======== DATA TO PROCESS ========
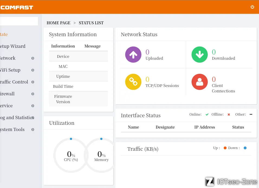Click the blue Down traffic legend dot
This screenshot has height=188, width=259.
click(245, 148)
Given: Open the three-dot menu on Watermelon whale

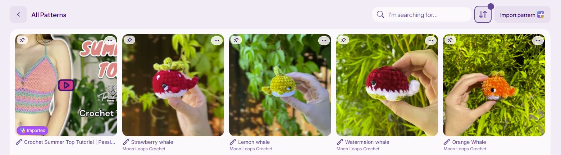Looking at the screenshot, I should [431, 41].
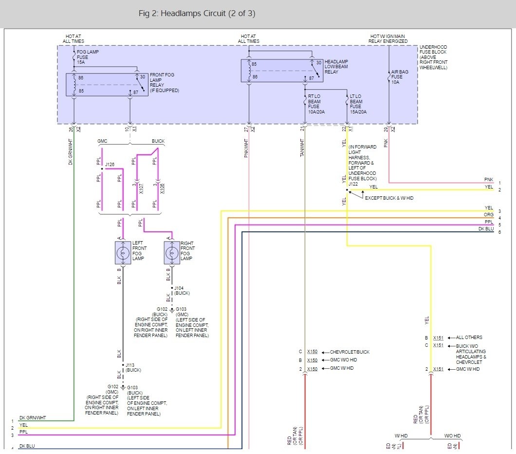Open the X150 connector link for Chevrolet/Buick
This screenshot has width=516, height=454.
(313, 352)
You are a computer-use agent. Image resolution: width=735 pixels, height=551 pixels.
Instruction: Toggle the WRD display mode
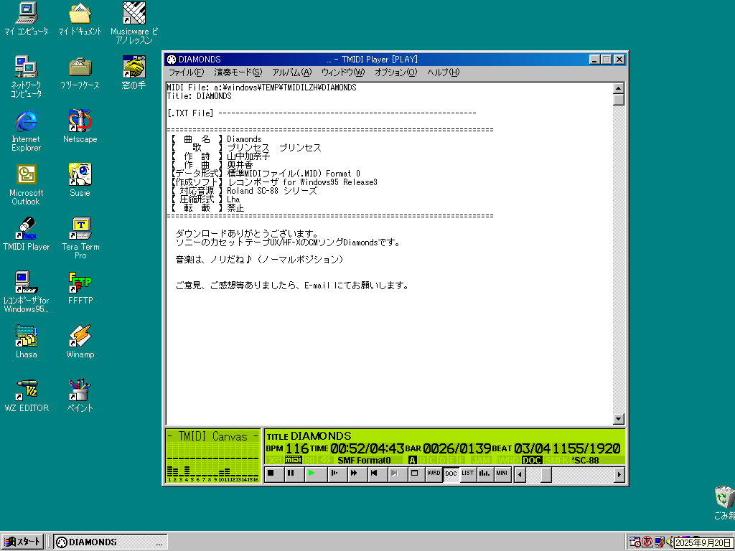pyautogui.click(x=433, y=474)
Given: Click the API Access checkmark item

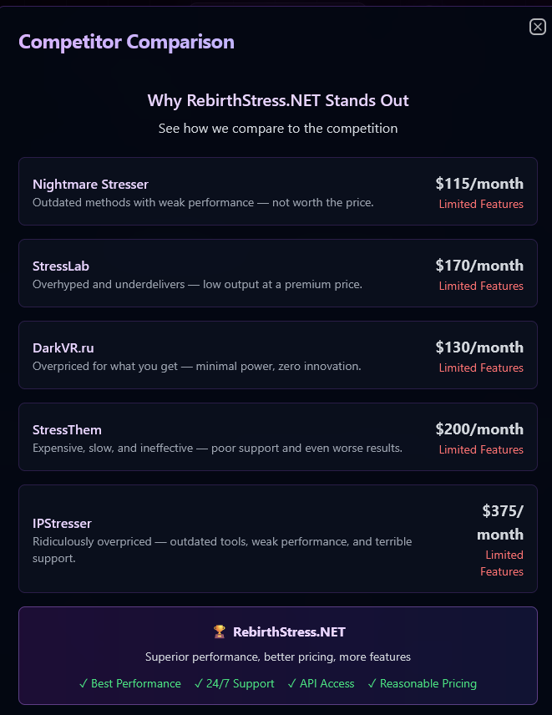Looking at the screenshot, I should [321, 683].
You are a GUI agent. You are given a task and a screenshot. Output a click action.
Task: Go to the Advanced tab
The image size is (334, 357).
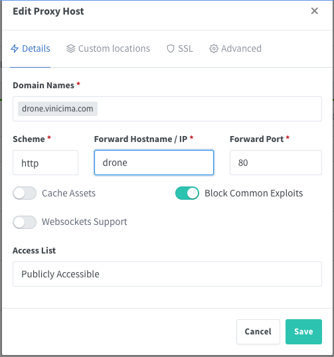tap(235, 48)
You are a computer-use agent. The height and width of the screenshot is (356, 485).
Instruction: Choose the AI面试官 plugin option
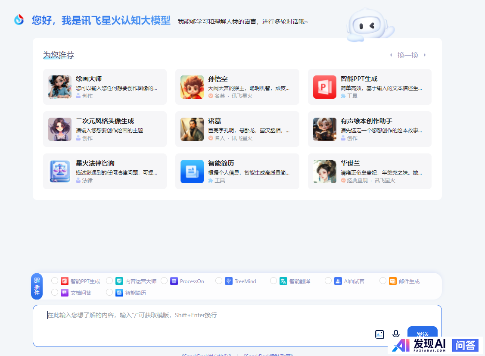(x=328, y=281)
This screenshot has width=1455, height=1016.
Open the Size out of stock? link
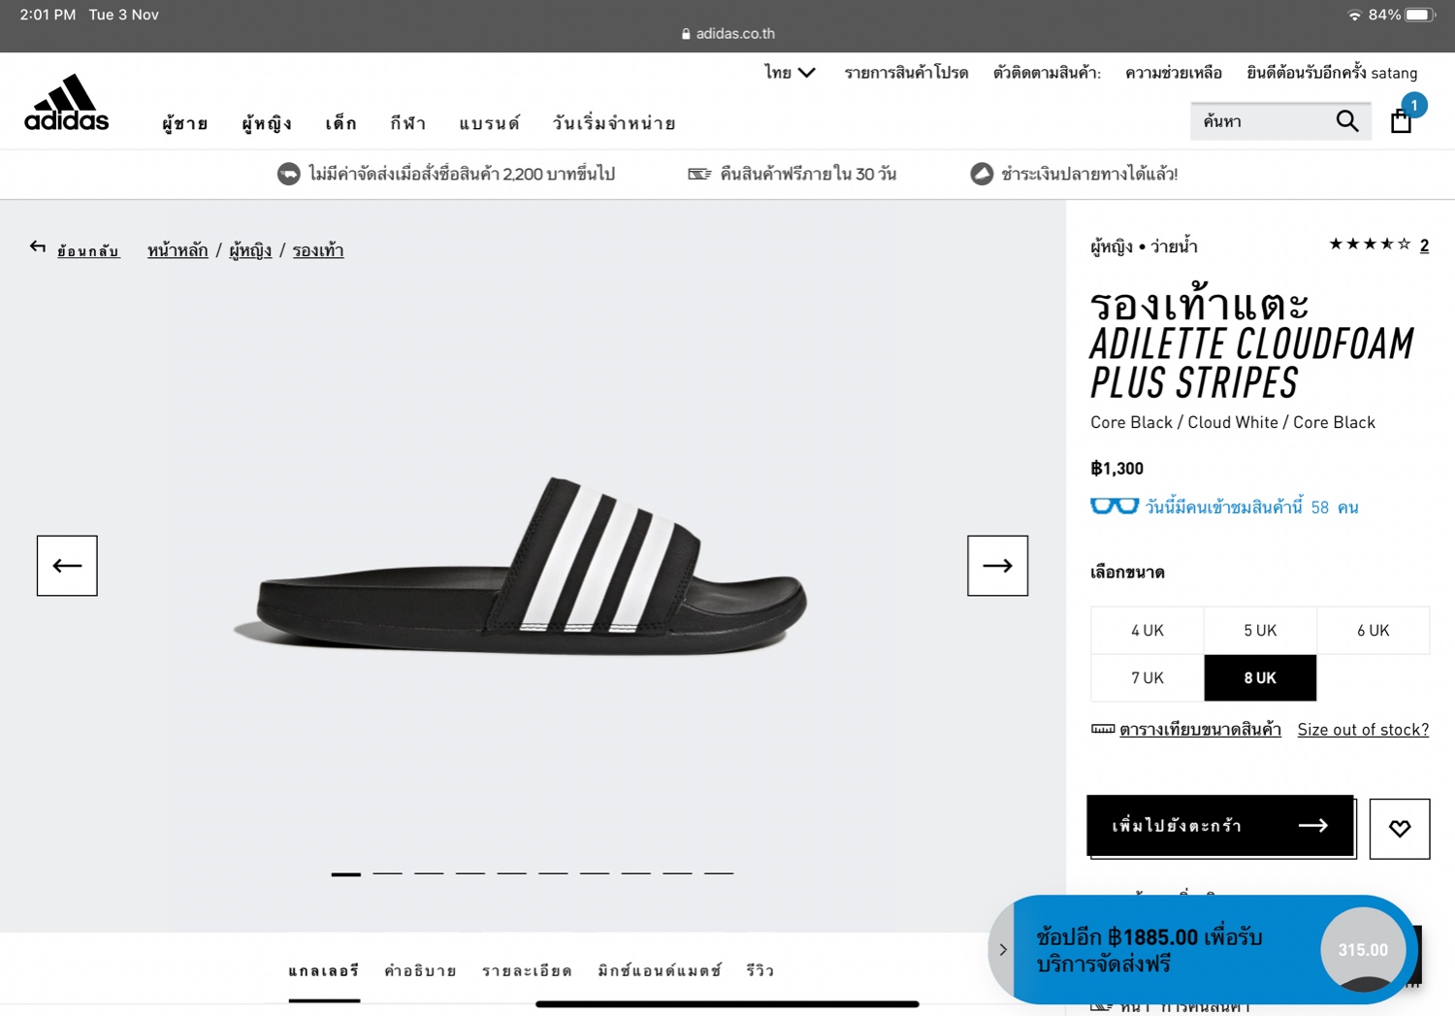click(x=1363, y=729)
========
**WRITTEN EXERCISE**
Reproduce the listing starting at the line that contains "You are a GUI" and ending at the end of the listing, changing "Instruction" to "Command" and leaving everything else unchanged. Leave the pictures out of your answer.

**TASK RESULT**
You are a GUI agent. You are given a task and a screenshot. Output a click action.
Task: Go to the Advanced tab
The image size is (334, 357).
tap(235, 48)
You are a computer-use agent. The height and width of the screenshot is (356, 485).
Command: Choose the AI面试官 plugin option
(x=328, y=281)
This screenshot has width=1455, height=1016.
Open the Size out of stock? link
click(x=1363, y=729)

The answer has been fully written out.